**WHAT YOU NEED TO DO**
When you reach the line containing "Given: Click the" in the records below, set it down exactly, together with every later line through the end, but not the pictures.

RECORDS SHOWN section start

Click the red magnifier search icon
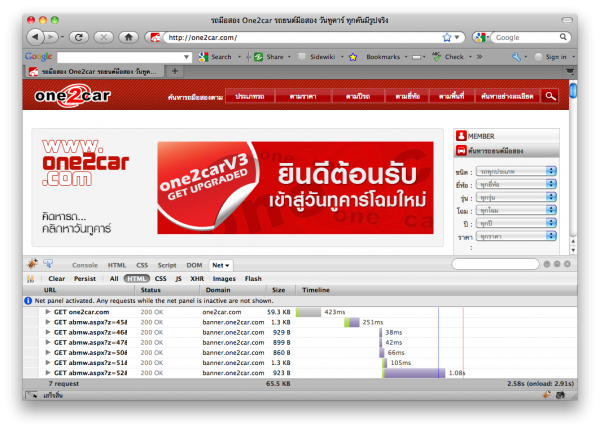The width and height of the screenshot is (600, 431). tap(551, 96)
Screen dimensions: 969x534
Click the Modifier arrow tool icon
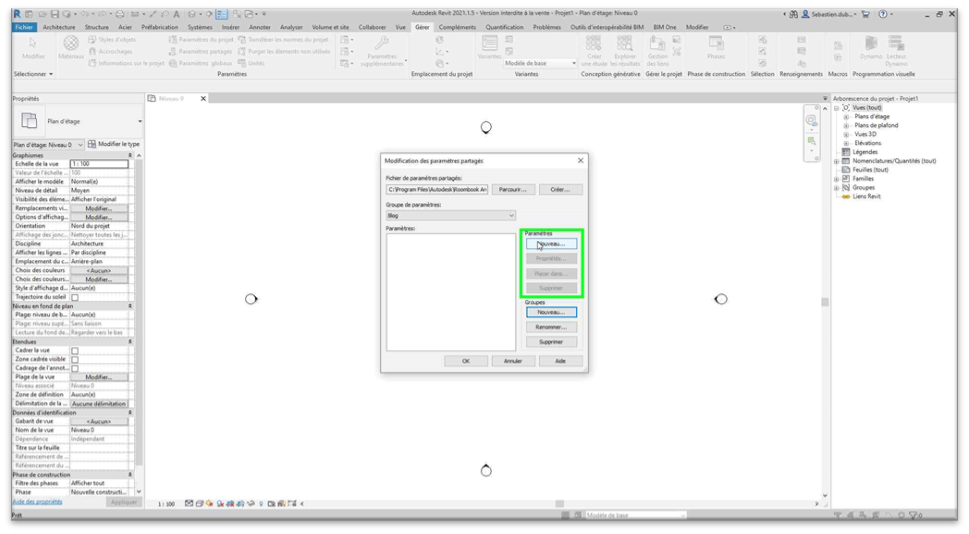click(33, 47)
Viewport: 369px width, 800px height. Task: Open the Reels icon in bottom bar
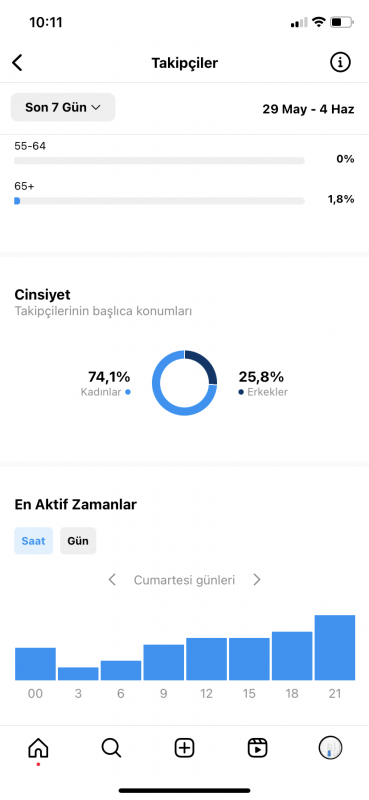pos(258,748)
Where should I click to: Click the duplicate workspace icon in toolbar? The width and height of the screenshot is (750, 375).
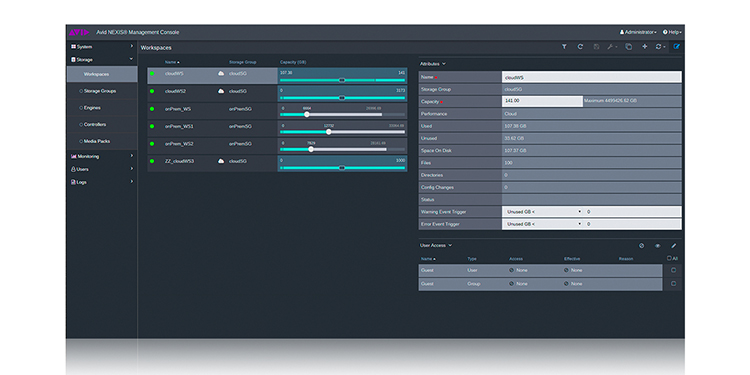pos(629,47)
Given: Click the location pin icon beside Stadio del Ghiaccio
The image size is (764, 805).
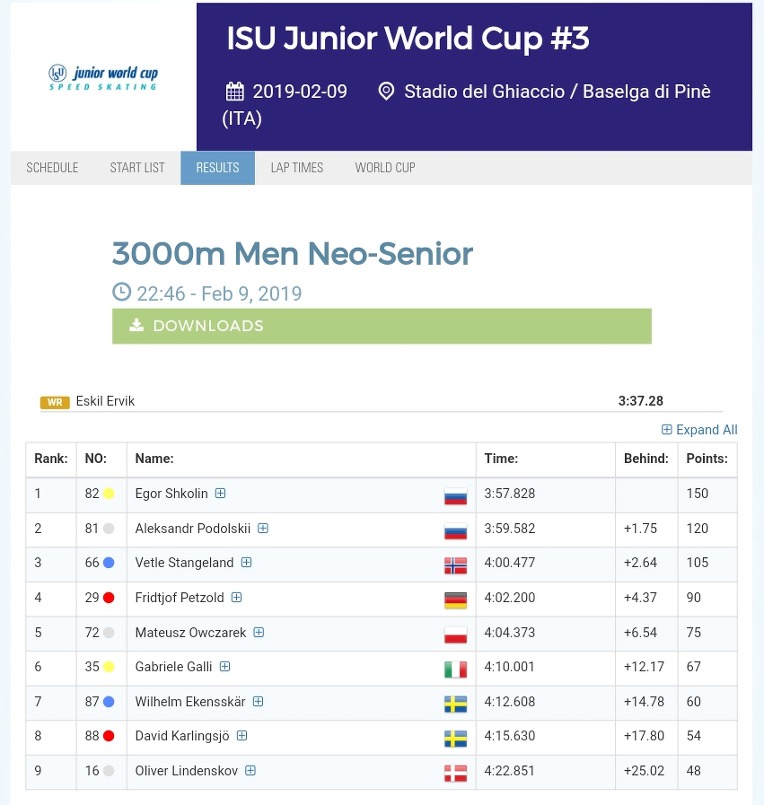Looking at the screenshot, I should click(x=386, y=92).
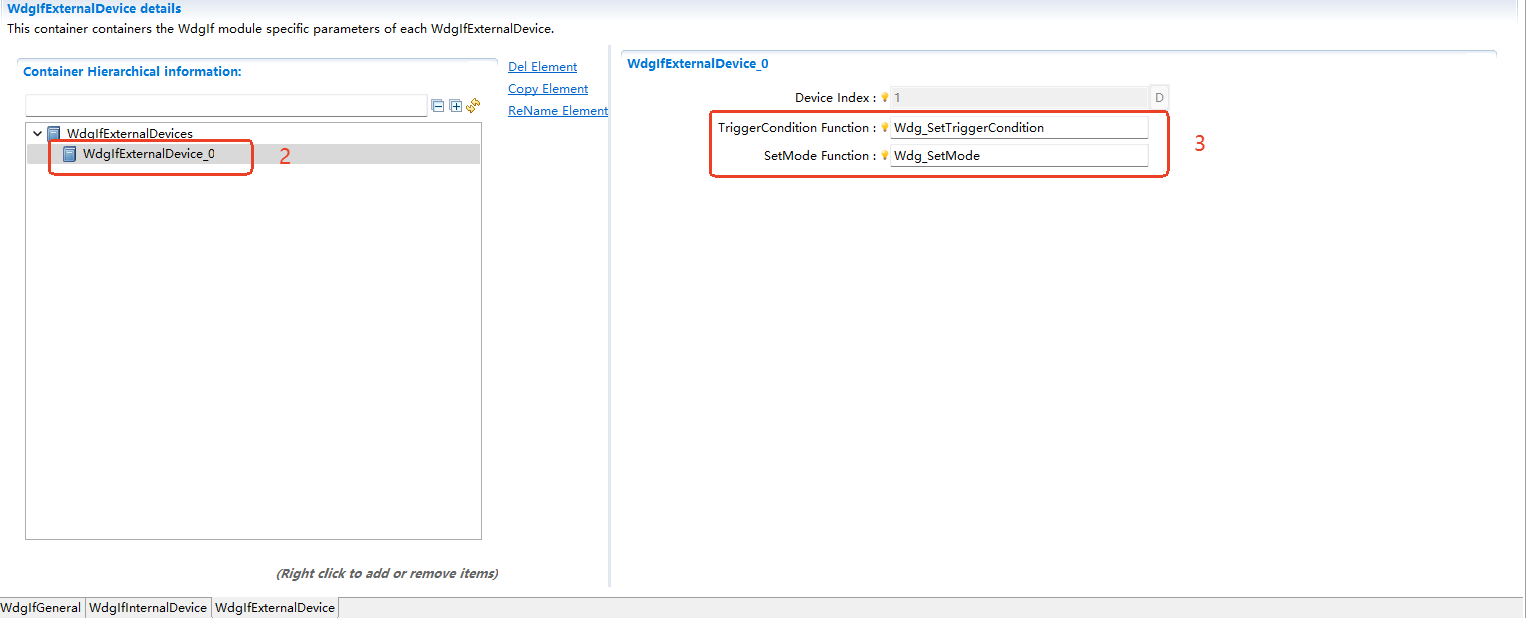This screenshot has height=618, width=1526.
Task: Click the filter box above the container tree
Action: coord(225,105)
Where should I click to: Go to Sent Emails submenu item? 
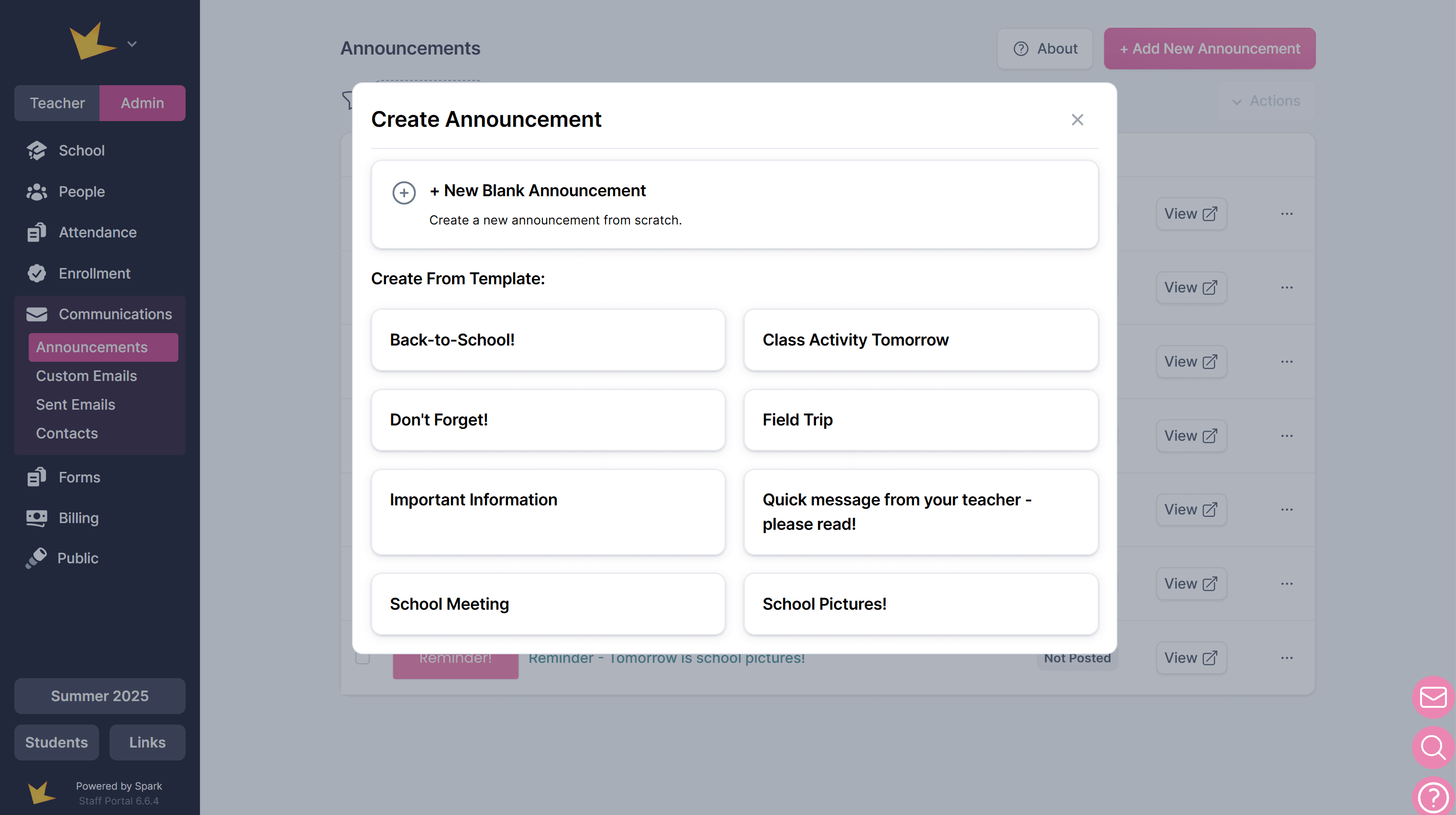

RECORDS SHOWN section end

**PROBLEM SOLUTION**
Given: Click the location pin icon beside Stadio del Ghiaccio
The image size is (764, 805).
Looking at the screenshot, I should click(x=386, y=92).
This screenshot has height=618, width=1526.
Task: Click the filter box above the container tree
Action: coord(225,105)
Where should I click to: Go to Sent Emails submenu item? 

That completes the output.